Advanced RAG for Knowledge Search: Company procedures and policies are searchable through a RAG system with query expansion, LLM reranking, and source attribution. Results include PDF download links and relevance scores.
Document Generation: The system generates branded PDF documents and exports large datasets to CSV files stored in Azure Blob Storage with temporary download links.
Multi-Modal Support: Both text and image content from the knowledge base are indexed and searchable, enabling queries that return both explanations and visual references.
Chart and Visualization: Analytical queries can trigger chart generation using matplotlib, with results uploaded to blob storage and embedded in responses.

These features leverage the same pydantic-graph orchestration with each implemented as a node or workflow that can be composed of other operations. The graph architecture made adding these capabilities straightforward since each could be developed and tested independently before integration.
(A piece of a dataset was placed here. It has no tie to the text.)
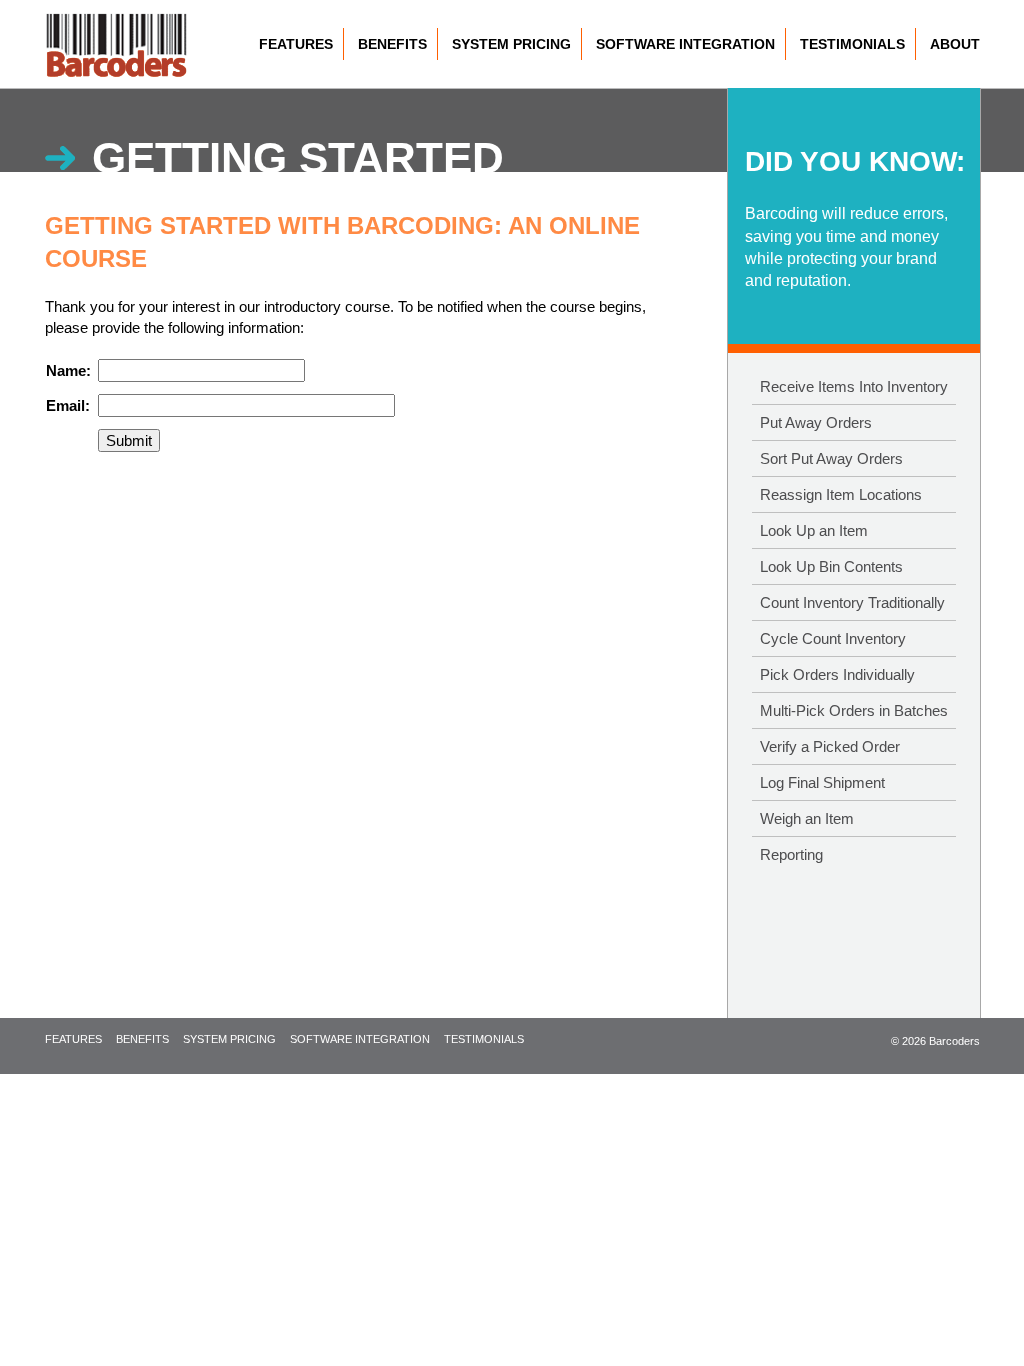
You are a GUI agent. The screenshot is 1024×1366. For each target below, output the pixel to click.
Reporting (791, 854)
Lessons learned: when to use what

After months of production use, clear patterns emerged about when to use each approach.

Approach	When to Use
Simple PydanticAI Agent	Queries are straightforward (single customer lookup, simple order status) Tool calls are independent (no sequential dependencies) Real-time response is critical (graph adds minimal overhead, but it exists) The workflow is obvious and unchanging
Pydantic-Graph Workflows	Multi-step processes with dependencies (lookup, then filter, then generate) Parallel execution matters (generate PDFs for 20 orders simultaneously) State management is complex (tracking multiple pieces of data across steps) Workflows need to be resumable or checkpointed Testing and debugging benefit from isolation (test each node independently)

Vstorm’s Impact

Before our work (simple agent – single LLM call):

The original implementation used a single agent call:

Fetch database schema and include it in the system prompt
Generate SQL in one shot with the LLM
Execute without validation
If it fails, retry the entire process with full schema context

Problems:

No validation before execution (database errors only after running)
If SQL failed, had to retry entire process with full schema context
No structured error recovery – just hope the user rephrases
Failed queries waste tokens and time

After our work (graph workflow – 8-step pipeline):

The graph-based implementation breaks the process into discrete steps:

Schema Lookup: Fetch database schema (cached, reusable)
Generate SQL: LLM generates SQL with schema context
Validate SQL: Check syntax, security, structure (before execution)
Fix SQL: If validation fails, LLM fixes with error context (max 2 retries)
Execute SQL: Run the validated query
Error Retry: If execution fails, LLM fixes with execution error (max 2 retries)
Format Results: Format and return results
Handle Max Retries: Return helpful error if retries exceeded

Benefits:

Validation catches errors before execution (saves wasted DB calls)
Automatic error fixing with LLM (max 2 retries per stage)
Each step is testable and observable (Logfire shows exact execution path)
Circuit breaker prevents infinite loops (retry_count tracking)
State tracking enables debugging (“SQL failed at validation stage with error X”)

When graph orchestration makes sense:

You need robust validation and error recovery (like SQL generation)
Multi-step workflows with clear dependencies
Operations where partial failure is expensive
Workflows that benefit from intermediate state inspection

When to stick with simple agents:

Single-shot operations (explain a concept, translate text)
Operations where failures are cheap to retry
Real-time interactions where latency matters most
Workflows with no branching or conditional logic

Key takeaways and production success

The journey from a single OpenAI function-calling agent to a sophisticated pydantic-graph orchestration system taught us that there is no one-size-fits-all solution in agentic AI. The right architecture depends on your specific requirements. The client, who started with a failing proof of concept, now has a production system handling thousands of queries each day. Their manufacturing team gets instant answers to complex questions about orders, inventory, and customers. The system scales as their business grows and new features take days to implement, not months.